◆ Task description:
Show all lines below holding the string "will".

====== Data for this exercise

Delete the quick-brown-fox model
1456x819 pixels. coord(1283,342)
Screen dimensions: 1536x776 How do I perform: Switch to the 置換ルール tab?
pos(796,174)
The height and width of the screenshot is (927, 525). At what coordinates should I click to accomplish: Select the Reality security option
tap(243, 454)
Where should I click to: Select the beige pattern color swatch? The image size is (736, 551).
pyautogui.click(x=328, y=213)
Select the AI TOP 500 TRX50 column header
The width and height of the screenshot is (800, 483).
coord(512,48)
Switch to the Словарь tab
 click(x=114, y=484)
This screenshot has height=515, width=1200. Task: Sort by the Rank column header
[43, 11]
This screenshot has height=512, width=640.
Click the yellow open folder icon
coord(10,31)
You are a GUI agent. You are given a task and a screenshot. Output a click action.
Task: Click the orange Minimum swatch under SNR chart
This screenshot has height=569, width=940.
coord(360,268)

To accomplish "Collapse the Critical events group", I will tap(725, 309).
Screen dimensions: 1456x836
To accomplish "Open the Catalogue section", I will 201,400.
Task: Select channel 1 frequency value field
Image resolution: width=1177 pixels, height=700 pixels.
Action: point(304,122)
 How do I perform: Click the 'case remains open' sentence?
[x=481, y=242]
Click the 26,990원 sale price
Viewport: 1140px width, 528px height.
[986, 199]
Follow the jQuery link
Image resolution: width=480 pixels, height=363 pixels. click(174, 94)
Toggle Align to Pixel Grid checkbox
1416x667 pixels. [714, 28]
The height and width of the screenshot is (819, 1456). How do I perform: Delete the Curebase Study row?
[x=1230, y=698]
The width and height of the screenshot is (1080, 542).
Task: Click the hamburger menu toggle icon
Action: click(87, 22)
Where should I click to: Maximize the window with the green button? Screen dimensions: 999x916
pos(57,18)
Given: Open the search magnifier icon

============

◆ Result for this task:
To accomplish "Collapse the Critical events group", I will tap(725, 309).
To accomplish "Open the Catalogue section", I will 201,400.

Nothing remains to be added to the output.